Ben Stainton lives on top of a hill in rural Suffolk. His poems have appeared in Blackbox Manifold, Fuselit, Gists and Piths, Poetry Salzburg Review and Stride. A first collection, The Jealousies, was published in October 2008; a short film entitled Crumb is due to be filmed in early 2010. He occasionally performs music in public and is currently studying Art History with the Open University, working on a second book, helping to raise his son and trying to quit cheese.

Wake

I pull a sinewy black hair
from under my teacup.                       

The sound of thin balloons,
exhaling. Savage
reams of indelicacies curl                                                                       
the edge of her mouth.

Guests arrive on tip-toe,
balletic sympathisers; for hours
they tear apart the duck
& cram fistfuls of crackers.

Our grandmother combs
her lonely whisker; still
famished for love,
misty for a brylcreem tap.

Mia brays, vacuuming madly
like every speck was death.  
You fill a glass with rocks                                                
in the potting shed.

I climb inside my stiff
piano & close the lid.

Octave-Shaped Hole

Opening  night  fever  grips our ears amid  the  panic
of tuning violins. Juliet  is  less convinced: ‘Nobody’s
ever composing me.’  Later, I seem  to recall,  she ate
the trumpeteer’s  lips.

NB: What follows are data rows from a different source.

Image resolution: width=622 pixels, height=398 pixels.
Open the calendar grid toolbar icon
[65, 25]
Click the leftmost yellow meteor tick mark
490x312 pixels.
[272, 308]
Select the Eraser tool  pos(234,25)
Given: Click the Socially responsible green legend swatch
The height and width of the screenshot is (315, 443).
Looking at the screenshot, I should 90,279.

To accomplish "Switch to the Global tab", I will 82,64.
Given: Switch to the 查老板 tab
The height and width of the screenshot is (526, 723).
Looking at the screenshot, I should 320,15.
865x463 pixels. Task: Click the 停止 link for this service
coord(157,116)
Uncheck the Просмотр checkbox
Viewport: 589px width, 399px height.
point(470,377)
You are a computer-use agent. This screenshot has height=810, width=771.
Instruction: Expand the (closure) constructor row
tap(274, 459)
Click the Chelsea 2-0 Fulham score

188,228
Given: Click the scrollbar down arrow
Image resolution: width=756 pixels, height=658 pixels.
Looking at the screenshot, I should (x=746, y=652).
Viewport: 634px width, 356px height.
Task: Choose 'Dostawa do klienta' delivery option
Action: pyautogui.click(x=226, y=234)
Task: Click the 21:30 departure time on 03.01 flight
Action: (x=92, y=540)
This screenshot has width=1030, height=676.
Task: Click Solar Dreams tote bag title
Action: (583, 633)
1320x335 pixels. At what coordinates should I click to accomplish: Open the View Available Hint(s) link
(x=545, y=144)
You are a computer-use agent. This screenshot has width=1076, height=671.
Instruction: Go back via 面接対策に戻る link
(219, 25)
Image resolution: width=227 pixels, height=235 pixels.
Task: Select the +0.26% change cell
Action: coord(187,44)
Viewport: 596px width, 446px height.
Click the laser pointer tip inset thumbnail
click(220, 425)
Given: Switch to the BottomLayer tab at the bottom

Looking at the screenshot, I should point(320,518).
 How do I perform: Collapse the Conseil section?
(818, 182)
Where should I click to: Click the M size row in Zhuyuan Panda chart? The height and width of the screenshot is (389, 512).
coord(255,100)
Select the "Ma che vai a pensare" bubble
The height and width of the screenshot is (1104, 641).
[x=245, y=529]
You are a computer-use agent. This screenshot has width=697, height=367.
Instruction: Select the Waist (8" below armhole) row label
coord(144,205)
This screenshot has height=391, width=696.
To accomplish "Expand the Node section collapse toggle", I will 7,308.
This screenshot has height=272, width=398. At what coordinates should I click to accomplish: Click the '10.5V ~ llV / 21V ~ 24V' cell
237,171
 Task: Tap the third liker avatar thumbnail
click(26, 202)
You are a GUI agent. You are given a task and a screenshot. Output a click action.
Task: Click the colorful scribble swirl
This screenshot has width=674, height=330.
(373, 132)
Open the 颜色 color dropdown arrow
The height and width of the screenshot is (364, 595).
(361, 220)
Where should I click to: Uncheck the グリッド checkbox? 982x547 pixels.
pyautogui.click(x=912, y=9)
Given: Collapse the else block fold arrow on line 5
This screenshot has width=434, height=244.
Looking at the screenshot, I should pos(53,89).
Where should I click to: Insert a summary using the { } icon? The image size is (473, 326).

Reservedly, a section  of brass
twirl  bowties, picking at  fish & decks of cards.  ‘I've
found  myself  in a  suicidal  funk these past  3 years’
the pianist announces, to his fork. ‘But there’s a firm
regality in Albert’s  oiling of those strings.’  Satisfied,
he dips the neck of  his cello to an imaginary  crowd.

Inside  the dry basement,  Hermione  sips  her  wine
like  a  flautist. Overheard  overtures  in  the  neigh-
bouring  cubicle: ‘I desire  only  ONE  counterpoint:
frugality,  belittling  your  avarice.’  All  too late,  the
coda breaks  into a dazzling heart,  before becoming
muffled,  like  an  emotional  toaster  under  a  damp
cloth. And when the Chinese prodigy cries, ‘because
there will  be no more notes’, we  applaud  painfully,
missing the absence of purity in our tapering review.